Two lines mark the range in the entries below: the one holding "Open the Room Sim tool" and the one holding "The width and". Set down those two and all lines between them, exactly.

SOURCE RECORDS:
══════════

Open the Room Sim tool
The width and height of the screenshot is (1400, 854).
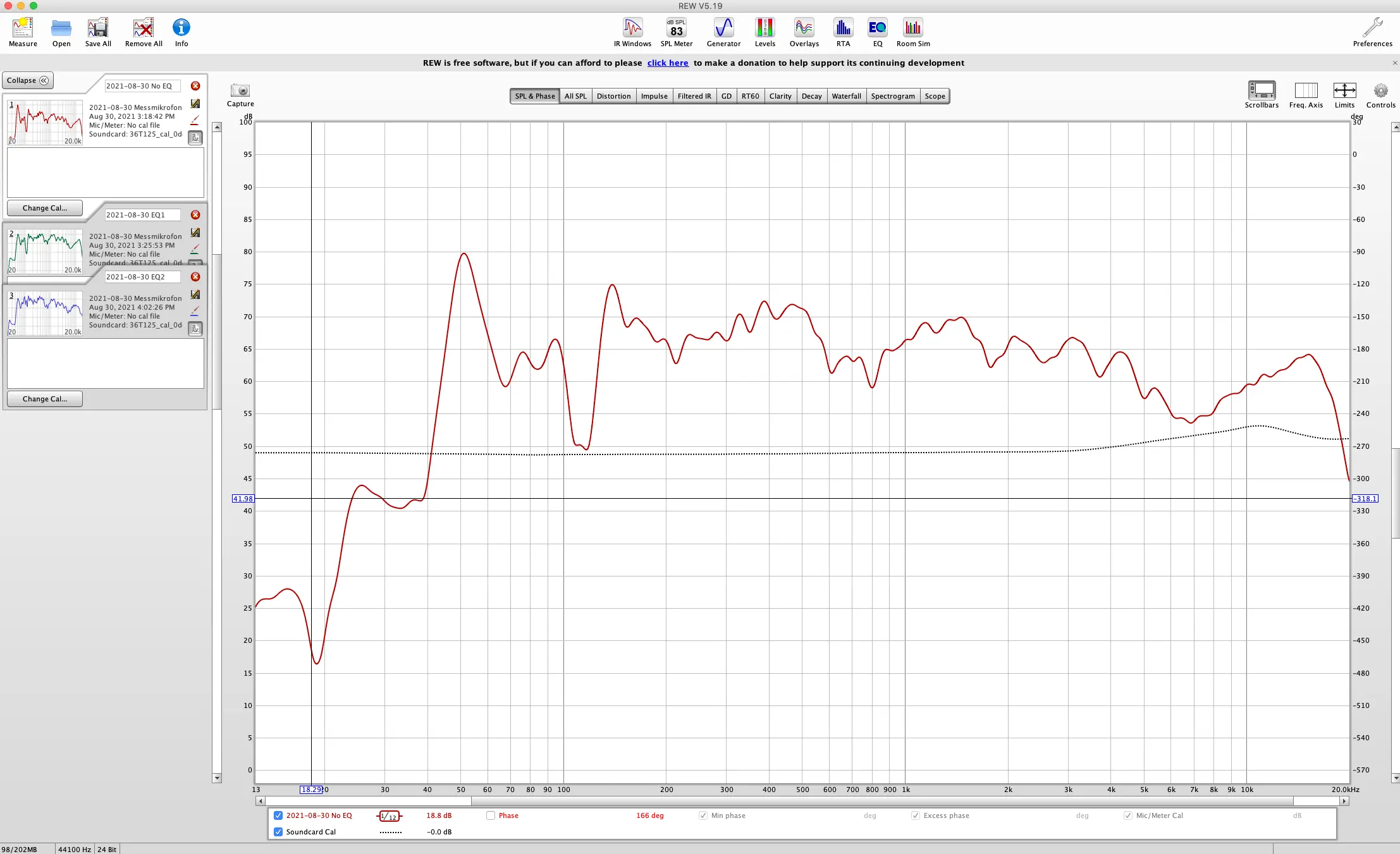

══════════

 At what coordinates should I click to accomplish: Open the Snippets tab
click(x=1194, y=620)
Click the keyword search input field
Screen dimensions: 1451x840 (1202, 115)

══════════

OUTPUT FOR THIS TASK:
Open the Room Sim tool
The width and height of the screenshot is (1400, 854).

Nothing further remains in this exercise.